━━ SUPPLIED DATA ━━
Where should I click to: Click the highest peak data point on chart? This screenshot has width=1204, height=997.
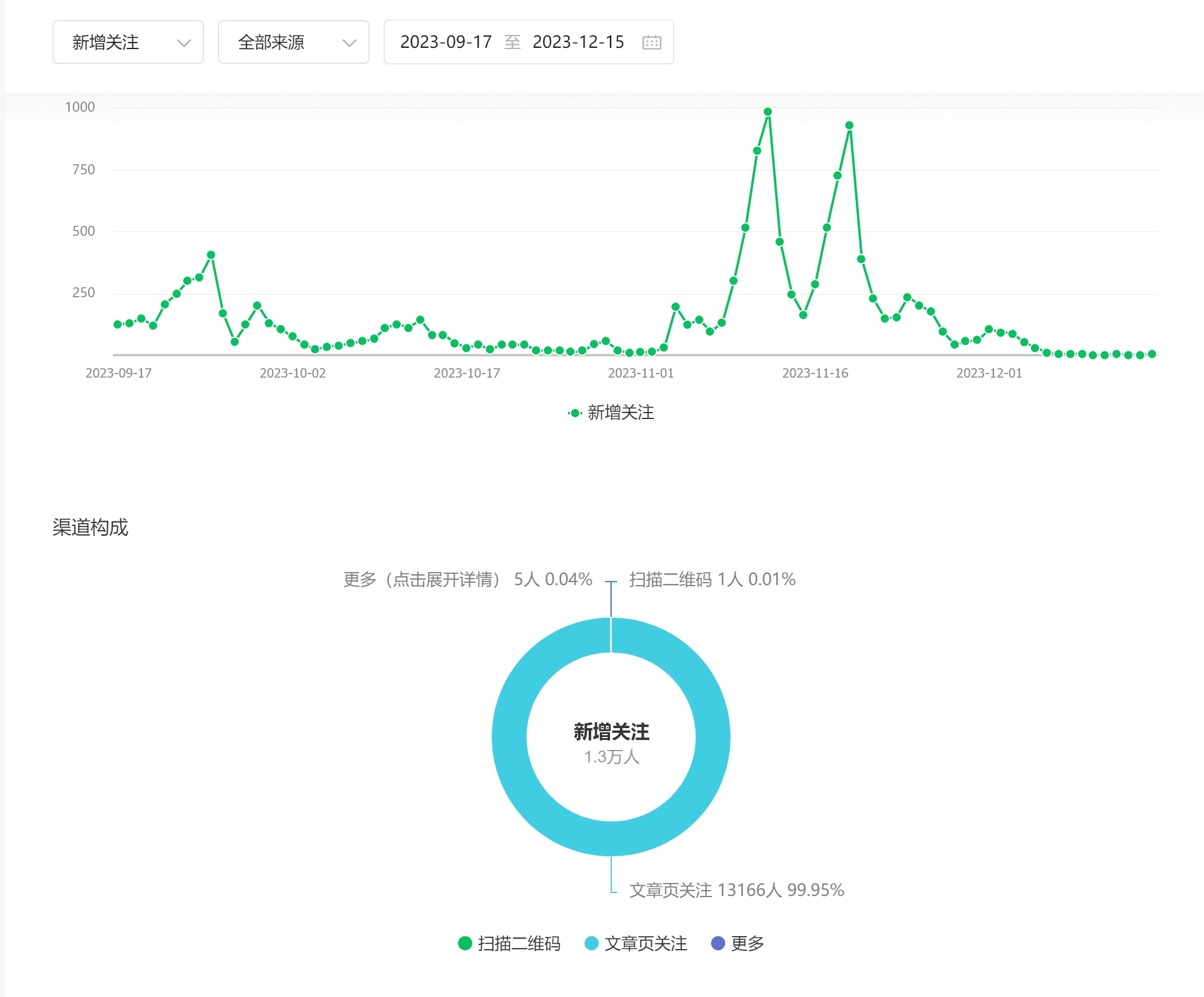768,112
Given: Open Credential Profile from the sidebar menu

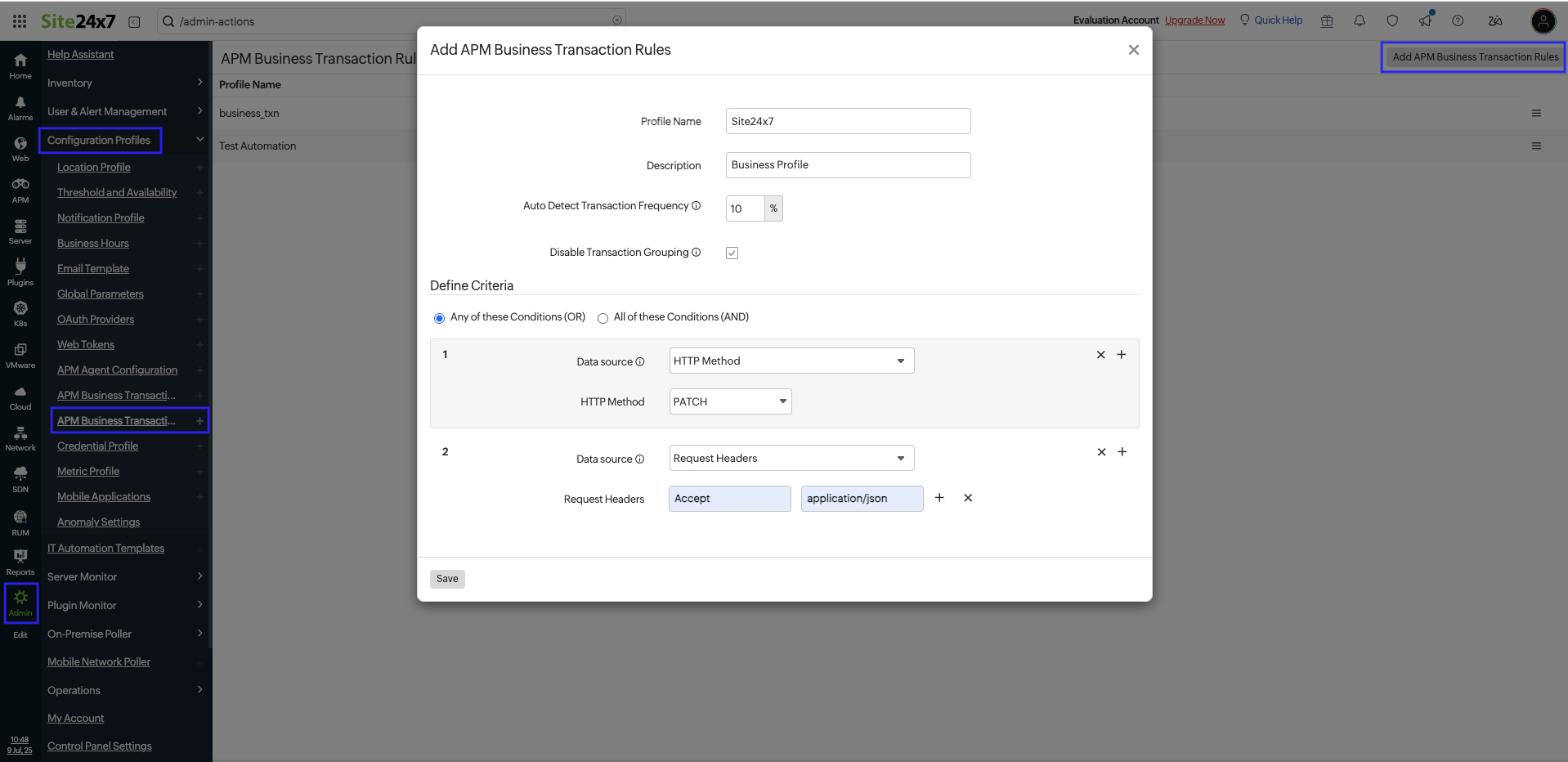Looking at the screenshot, I should click(x=97, y=446).
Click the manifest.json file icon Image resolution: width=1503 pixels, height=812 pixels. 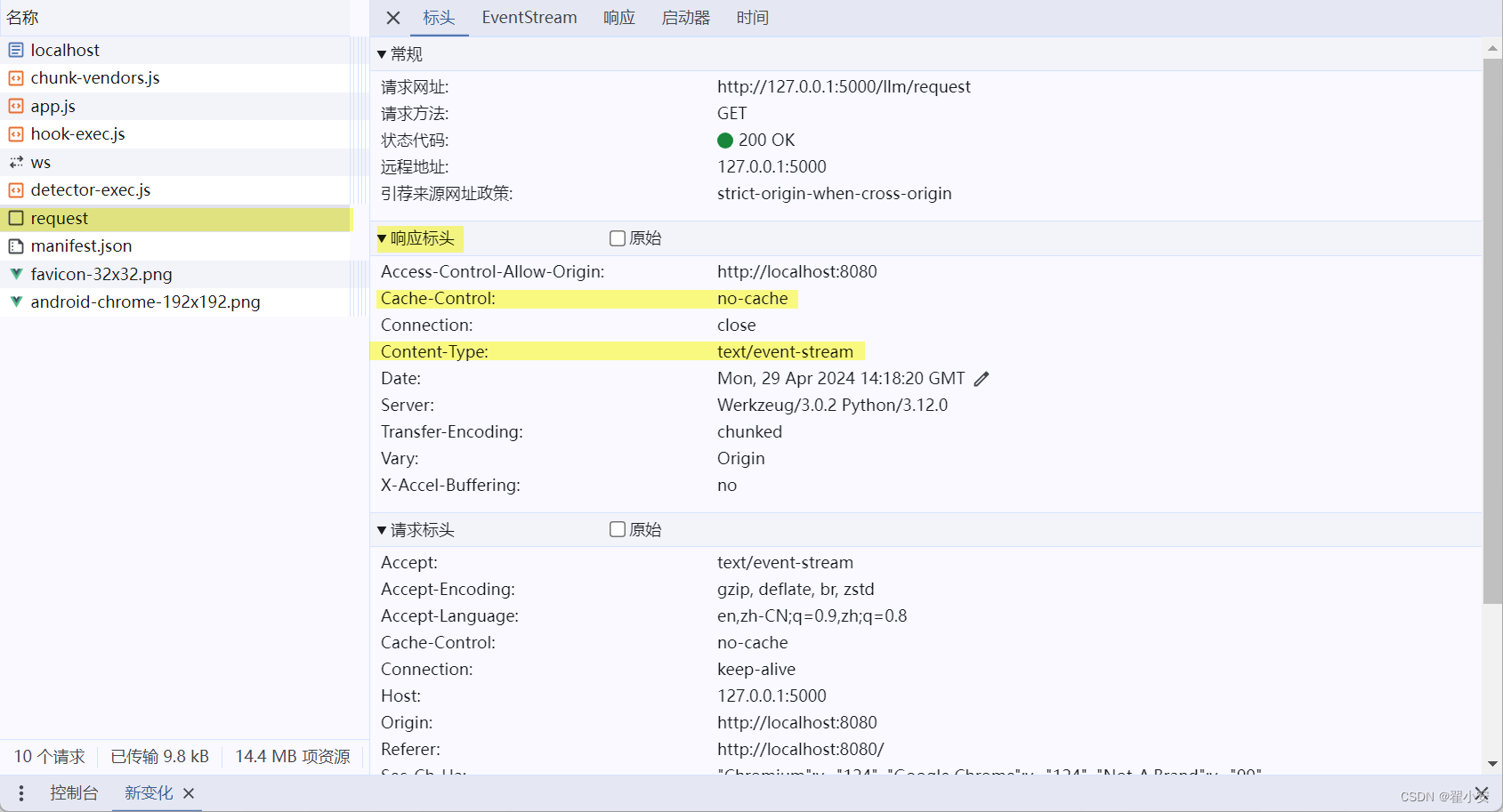coord(14,245)
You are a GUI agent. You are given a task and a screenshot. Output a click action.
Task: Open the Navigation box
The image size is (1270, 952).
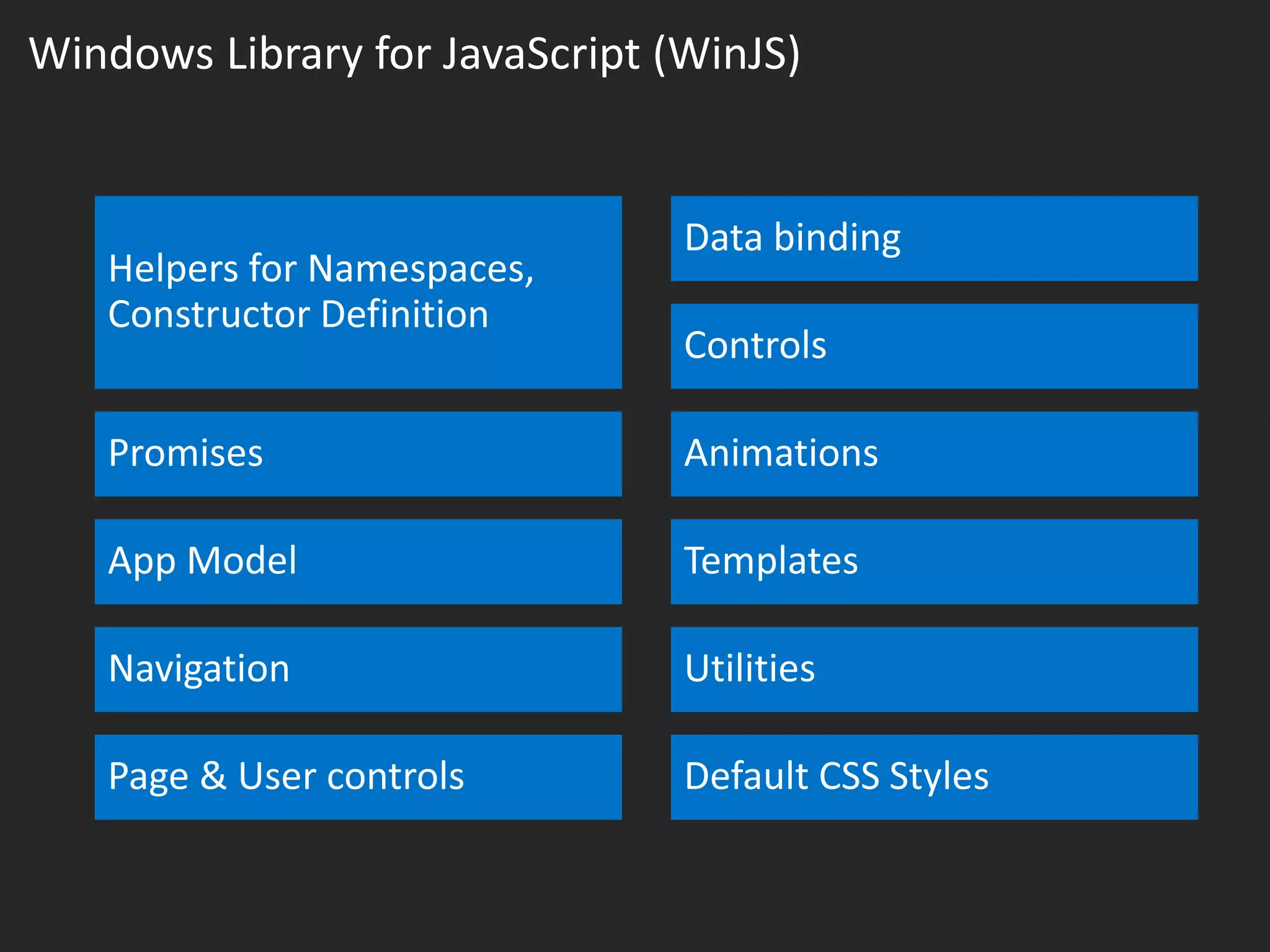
━━━
**PROBLEM TO WORK ON**
Pictures excluded, output exactly the line that contains "Task: Open the Navigation box" and every line after it to the end of the data above.

**EXERCISE ANSWER**
Task: Open the Navigation box
The image size is (1270, 952).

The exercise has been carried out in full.